Il y a aussi le fait que cette année, la grippe saisonnière (H1N1) comporte une résistance très élevée au Tamiflu, un antiviral étant utilisé pour traiter la grippe aviaire (H5N1). En Norvège, les taux de résistance au Tamiflu observés s’élèvent à plus de 66%. Par ailleurs, la grippe aviaire (H5N1) s’est développée en plus de 10 sous-clades différentes, ce qui porte à croire que le design d’une cible de vaccins pourrait s’avérer un exercice difficile. Des co-infections pourraient faire muter constamment la nouvelle souche pandémique, provoquant de nombreuses vagues, et compliquer le travail de production d’un vaccin efficace. Il existe donc de nombreux éléments à prendre en considération quand vient le temps de lancer des promesses rassurantes de vaccins sauveurs de la population. De plus, rien ne nous indique que ces promesses se réaliseront dans les délais indiqués dans les plans de lutte des ministères et des agences; dans le cas du Québec, dans les trois mois suivant le déclenchement d’une pandémie, si on se fie à ce qui est inscrit dans les plans officiels.
Le discours véhiculé dans les articles publiés ce week-end par le média La Seigneurie est celui que nous entendons depuis deux ans. Même chanson, même message. Il serait temps d’accorder le refrain aux nouvelles réalités de la grippe aviaire. Depuis deux ans, de nombreux postulats, qui ont servi de fondement à l’élaboration de mesures, ont été réfutés par de nouvelles études scientifiques et par les nouvelles caractéristiques propres au virus H5N1 qui ont été découvertes en cours de route. Depuis deux ans, des nations se sont mises à planifier en fonction de plusieurs scénarios. Le scénario retenu par le gouvernement du Québec est le plus léger de tous, équivalent à un taux de mortalité de 0,3% - soit la pandémie de 1957. Des nations se sont mises à réfléchir au-delà de la question des antiviraux et des vaccins. Malgré beaucoup d'efforts déployés par les nations du monde entier - certaines beaucoup plus avancées que la nôtre dans leurs réflexions - il est prévu que les agences gouvernementales pourraient ne pas tenir long feu en temps de pandémie.

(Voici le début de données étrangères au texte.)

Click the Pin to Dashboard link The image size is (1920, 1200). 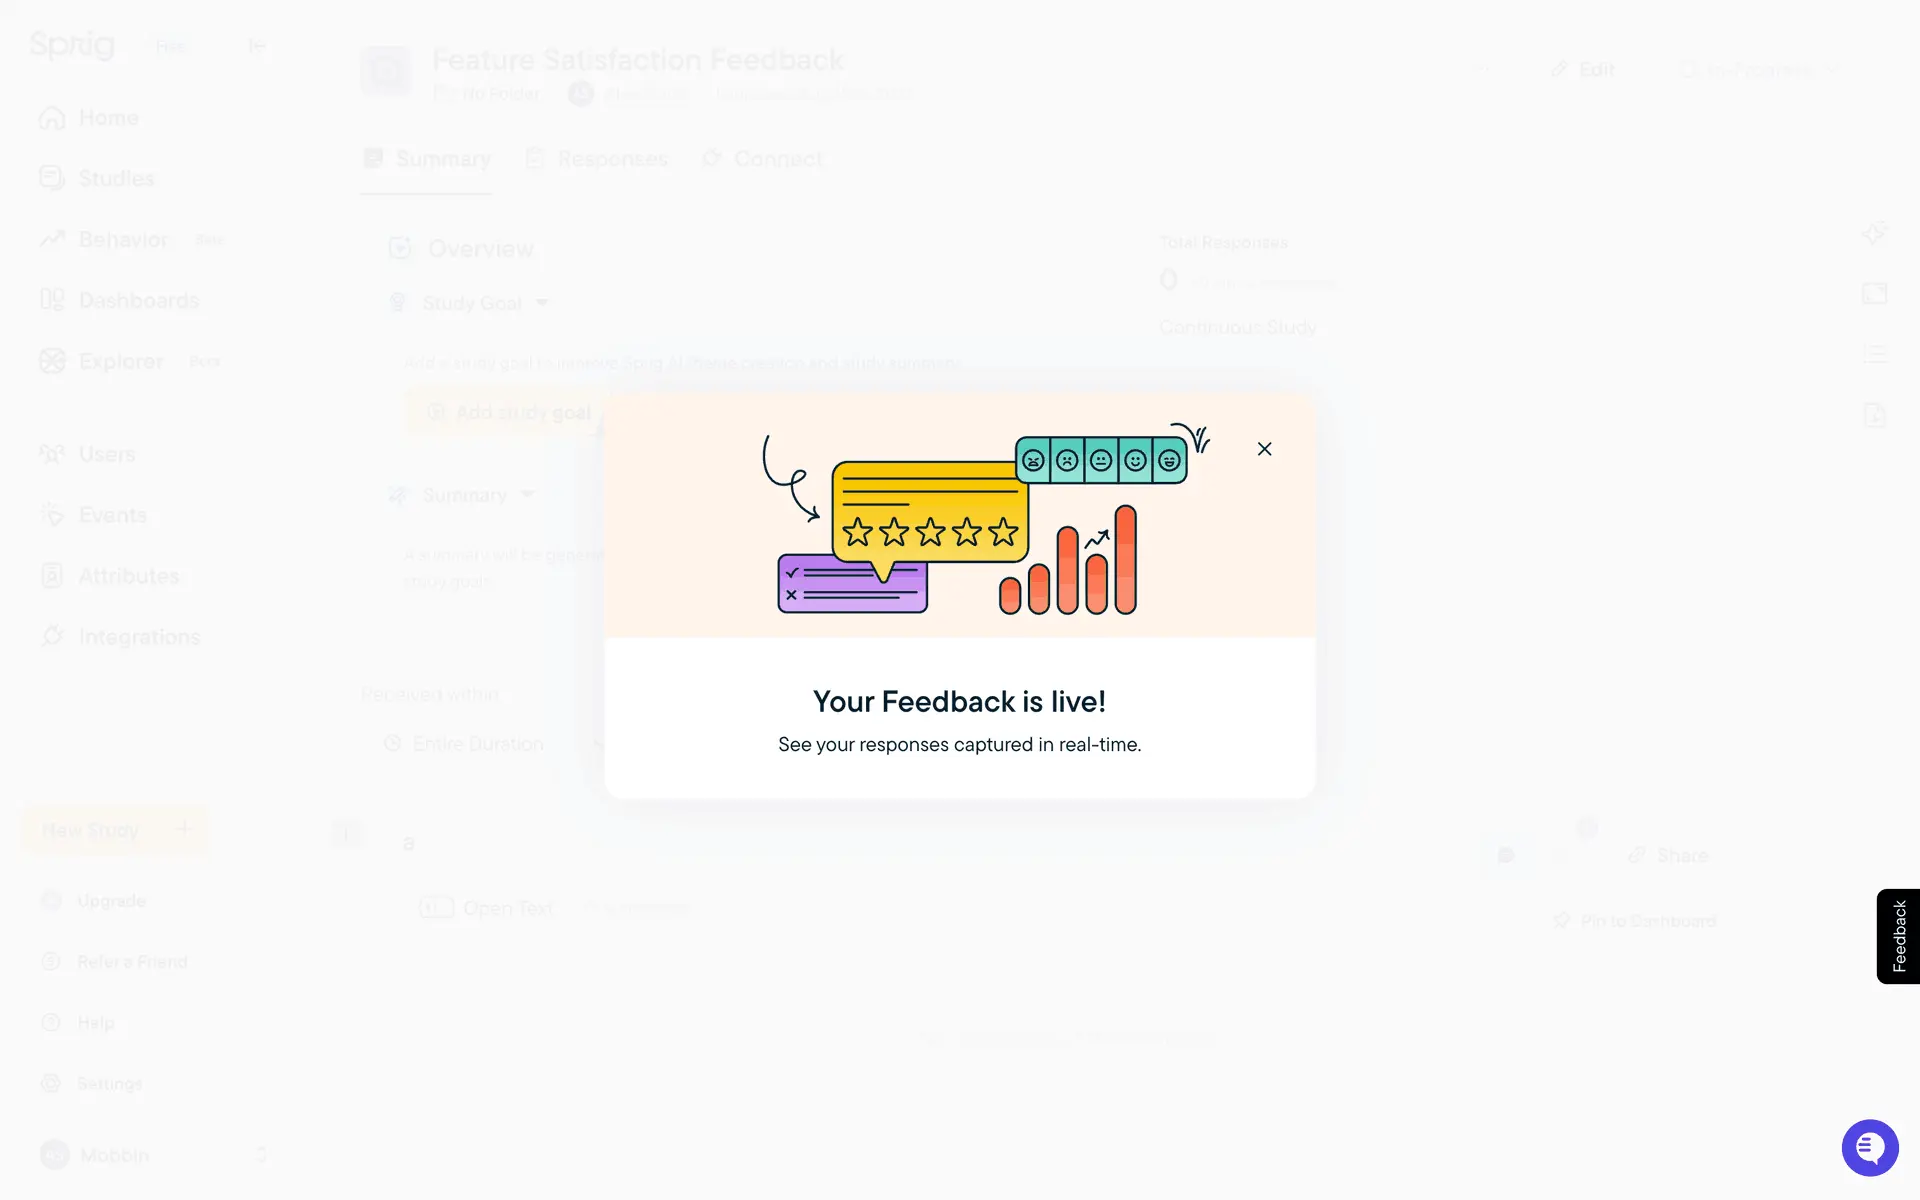[1636, 920]
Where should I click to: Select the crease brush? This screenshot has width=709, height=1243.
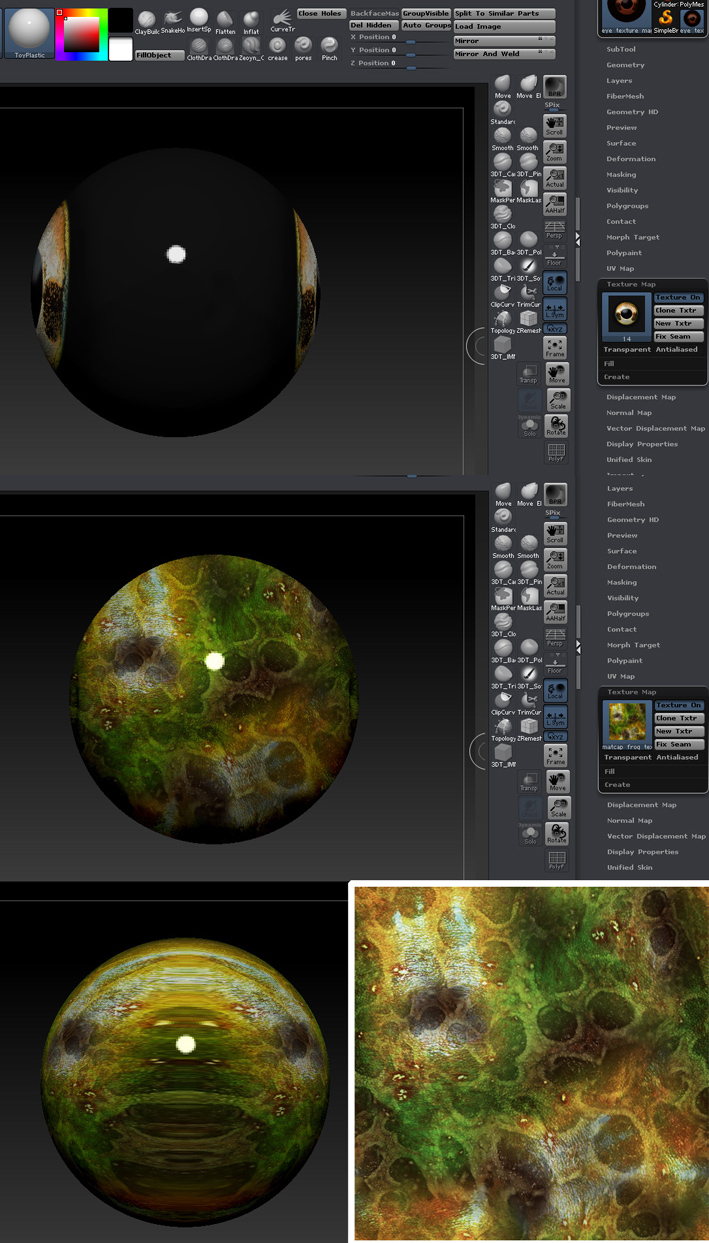coord(277,48)
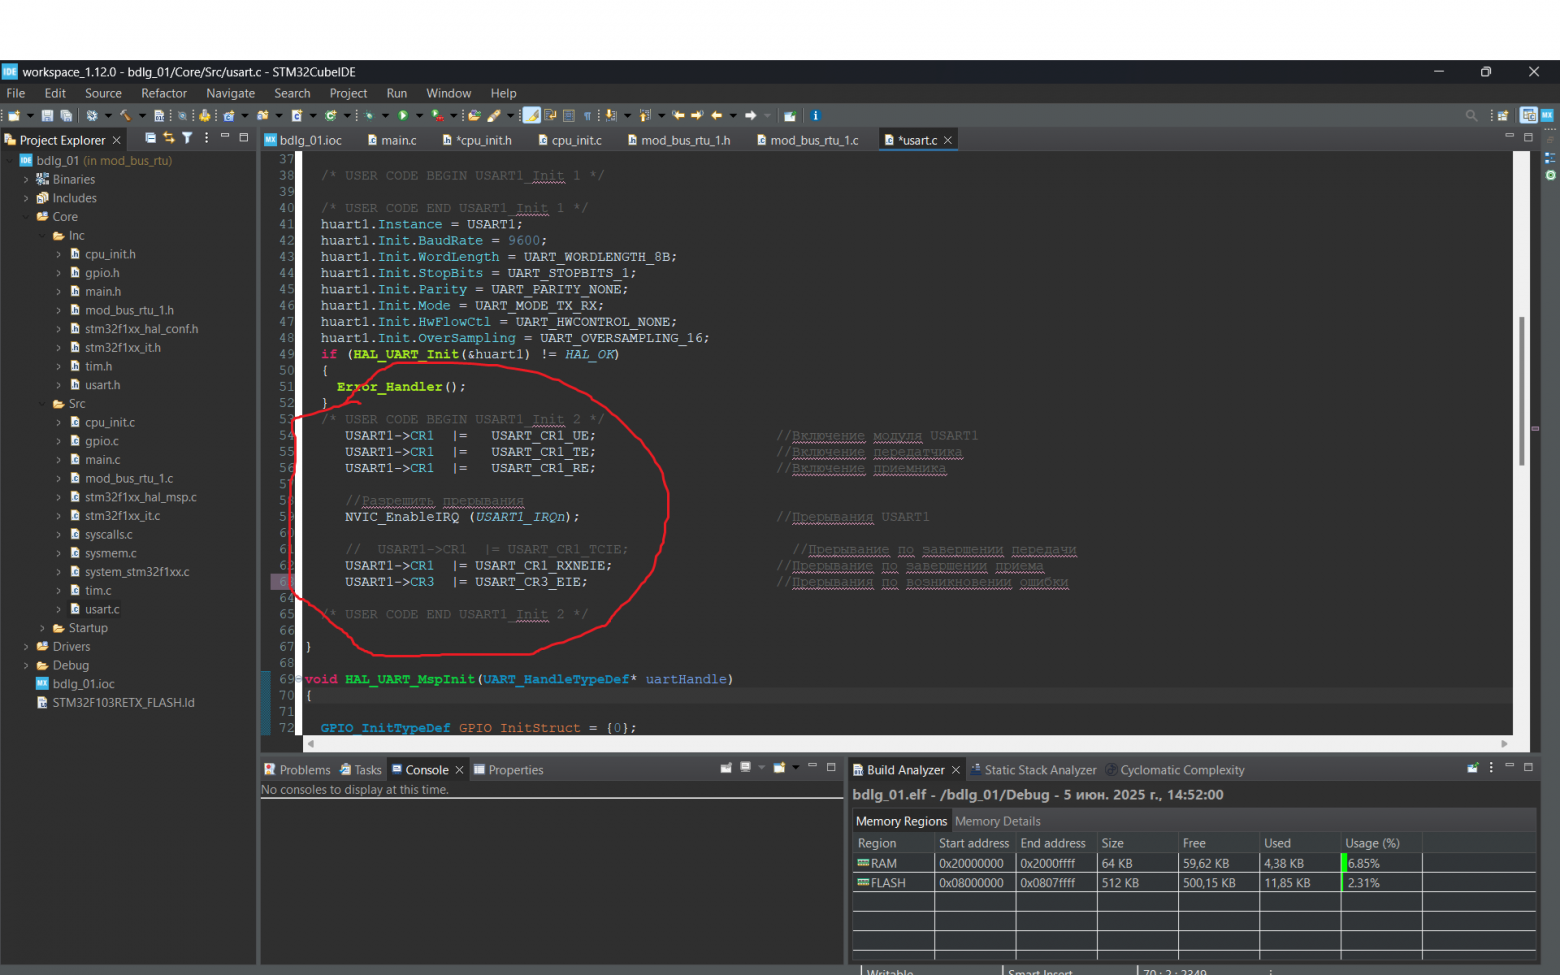Expand the Startup folder node
The width and height of the screenshot is (1560, 975).
(x=42, y=628)
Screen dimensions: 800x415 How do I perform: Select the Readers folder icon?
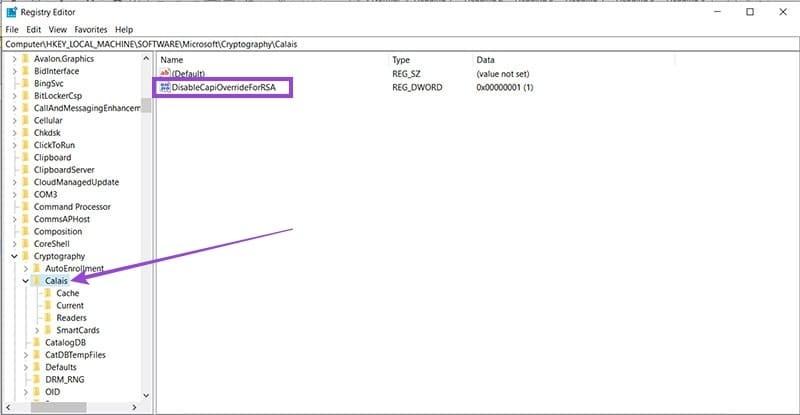pyautogui.click(x=48, y=318)
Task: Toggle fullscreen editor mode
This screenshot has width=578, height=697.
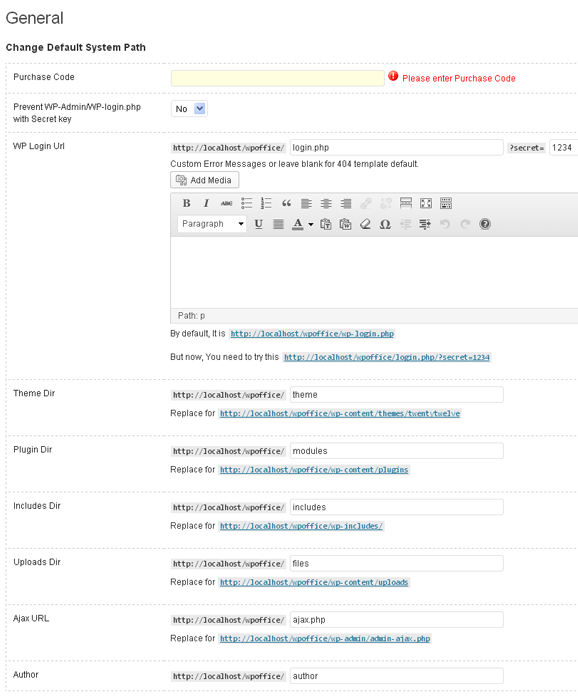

La question est de savoir de quelle manière nous allons traverser une telle crise. C’est pourquoi, si j’étais porte-parole d’une agence respectable, j’y réfléchirais avant d’avancer des mots lourds de sens et d’implication comme «Nous sommes prêts». Quand la population sera sensibilisée à l’influenza pandémique, y compris les étudiants et les enfants; quand les gens auront commencé à mettre en œuvre aux niveaux individuel et communautaire des plans de préparation, au même titre que les gouvernements et les agences gouvernementales; quand les entreprises, dans l'ensemble, se seront impliquées pour protéger la vie de leurs employés et assurer la continuité de leurs services, alors là, il sera peut-être temps de songer à faire des annonces plus prometteuses. Si toutefois nous avons le temps de nous préparer adéquatement avant que la future pandémie éclate.